▸ Task item
Repeat exactly, and only, the lines of the entries below from the one with "The height and width of the screenshot is (506, 674)." through the one with "Click the core.fscache description paragraph", both ends included.
___ Dataset extract
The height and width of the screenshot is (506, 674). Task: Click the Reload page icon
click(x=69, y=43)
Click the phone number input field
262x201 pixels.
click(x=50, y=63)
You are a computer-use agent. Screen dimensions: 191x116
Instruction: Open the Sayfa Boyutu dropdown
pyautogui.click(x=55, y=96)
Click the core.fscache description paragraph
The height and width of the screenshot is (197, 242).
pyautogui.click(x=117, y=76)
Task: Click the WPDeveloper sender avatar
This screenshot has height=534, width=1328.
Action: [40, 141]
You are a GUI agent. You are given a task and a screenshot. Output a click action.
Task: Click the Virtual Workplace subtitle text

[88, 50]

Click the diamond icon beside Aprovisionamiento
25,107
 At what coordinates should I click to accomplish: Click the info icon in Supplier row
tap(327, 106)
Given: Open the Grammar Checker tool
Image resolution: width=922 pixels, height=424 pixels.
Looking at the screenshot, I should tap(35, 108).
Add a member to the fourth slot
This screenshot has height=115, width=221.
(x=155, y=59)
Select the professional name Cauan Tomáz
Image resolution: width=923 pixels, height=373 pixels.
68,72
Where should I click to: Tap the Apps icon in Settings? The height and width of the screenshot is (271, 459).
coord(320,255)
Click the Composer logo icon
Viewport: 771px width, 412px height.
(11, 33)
______
___ Dataset extract
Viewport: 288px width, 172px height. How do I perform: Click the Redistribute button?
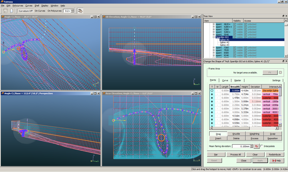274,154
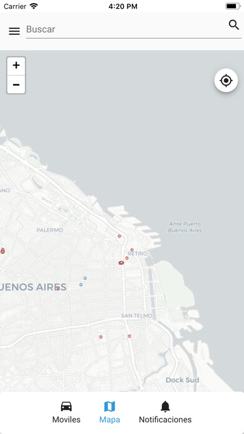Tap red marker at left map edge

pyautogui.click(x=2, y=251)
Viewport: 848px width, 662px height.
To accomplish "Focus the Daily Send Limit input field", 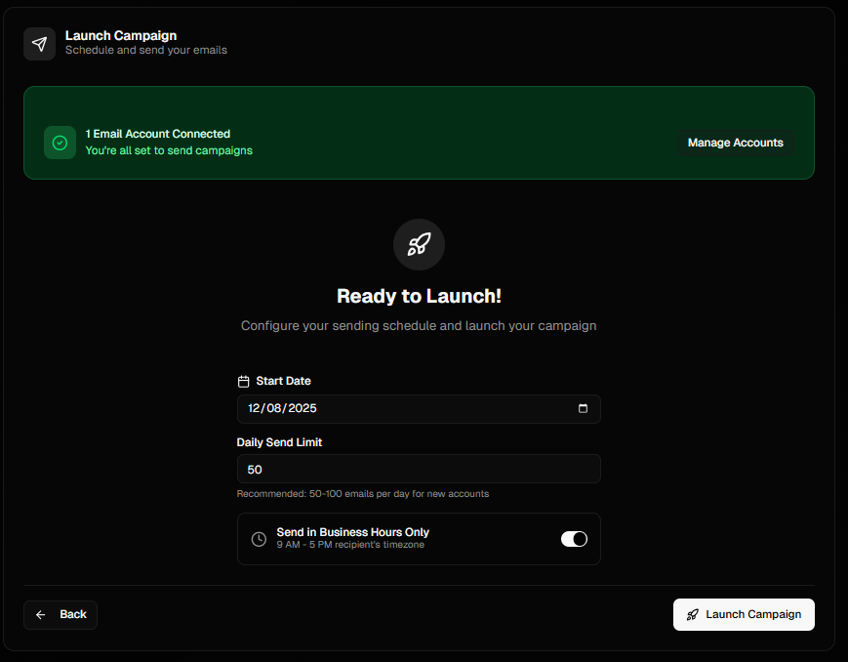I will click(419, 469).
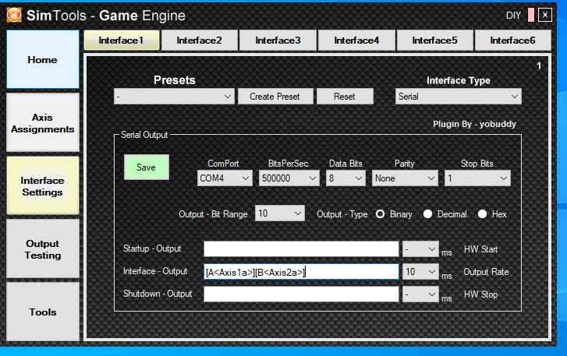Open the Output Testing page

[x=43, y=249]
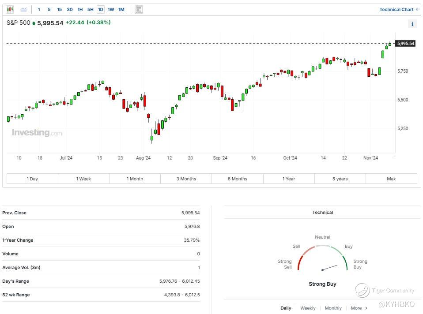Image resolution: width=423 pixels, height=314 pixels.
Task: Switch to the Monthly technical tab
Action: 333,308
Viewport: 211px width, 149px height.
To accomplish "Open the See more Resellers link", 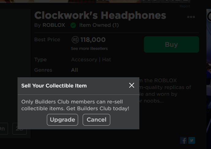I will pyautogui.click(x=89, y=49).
______
▸ Answer for this exercise
The height and width of the screenshot is (506, 674). Task: Click the Reload page icon
click(x=69, y=43)
Click the phone number input field
262x201 pixels.
click(x=50, y=63)
You are a computer-use agent. Screen dimensions: 191x116
Instruction: Open the Sayfa Boyutu dropdown
pyautogui.click(x=55, y=96)
Click the core.fscache description paragraph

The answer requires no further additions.